REQUIRED WORK = Extend the passage below about the air-powered impact tool, picking up right after its last sentence.

--- Start of READING TEXT ---

Due to relative rotational movement between the shaft 16 and the hammer member 17, the balls 22 are caused to run along the sloping grooves in the surface of the shaft 16, in a known manner, and cause a longitudinal disengaging movement of the hammers from the anvils once each half revolution against the action of the spring 18. The greater the torque developed by the tool the greater the longitudinal movement of the hammer member 17 at each hammer blow.
This longitudinal movement is utilized to operate the valve 23 by means of a pin 23a being hit by the hammer member 17 when its longitudinal movement exceeds a predetermined value. The purpose and operation of this valve will be described later.
The driven shaft 21 has a tool holder 6 for receiving a variety of tools.
The rear part of the casing has a pistol-grip type handle 24 which houses a pair of double start and direction determining valves 25 and 26, operated alternatively by the rocker lever 27. The upper valve 25 is for counterclockwise rotation of the tool, and the valve 26 for clockwise rotation of the tool. The valves 25 and 26 are in two parts, forward valves 25a and 26a respectively, and rear valves 25b and 26b respectively, the rear valves for feeding the supply of air to appropriate inlet port of the motor for the direction of rotation required, while the forward valves are for connecting the inlet port not at that instant in use as such to the atmosphere to relieve pressure in front of the blades.

--- End of READING TEXT ---
--- Start of RAW DATA ---

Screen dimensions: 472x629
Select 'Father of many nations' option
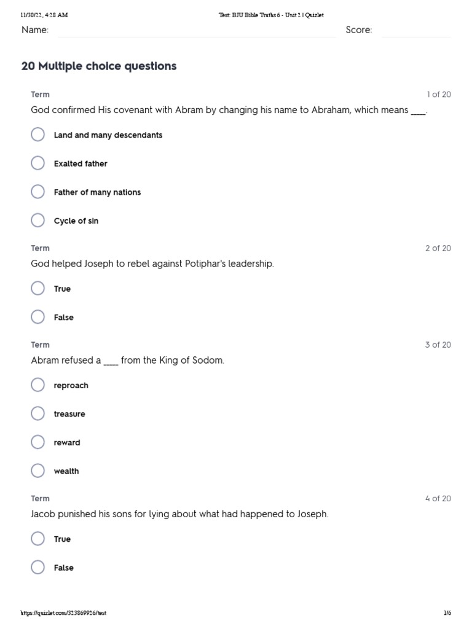click(x=37, y=192)
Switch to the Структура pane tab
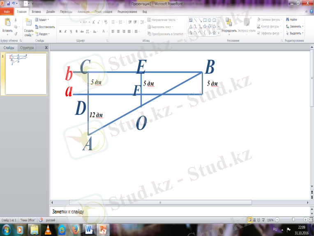 (27, 48)

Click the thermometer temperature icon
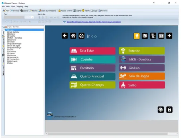point(153,36)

--- End of RAW DATA ---

OUTPUT OF THE TASK =
The valves 25 and 26 comprise sleeve 25c and26c, respectively, fitting in bores 25d and 26d, respectively. Annular grooves 25e and 26:: are formed in the bores and act to connect ports in the sleeves 25c and 26c with substantially vertical bores, one on each side of the valves, not shown, connecting with the clockwise and anti-clockwise inlet ports of the motor, respectively.
The inlet pressure air cavities 31 and 32 of the valves 25b and 26b are connected together and to the master control valve 33 by the passageway 34. The purpose and action of the valve 33 is described hereinafter. When, for example, valve 25 is operated, pressurized air enters the cavity 35 and passes to the annular grooves 25e and thus to the motor inlet port to give a counter-clockwise direction or rotation. Simultaneously, the inlet port of the motor for clockwise direction of rotation is connected to the atmosphere by the valve 25a, the air passing from the motor to the ports 36 to cavity 37, through the valve to cavity 38, passages 39 to the silencer 14 and thence to the atmosphere.
The operation of the valve 26 is similar in respect of valves 26a and 26b but gives the other direction of rotation.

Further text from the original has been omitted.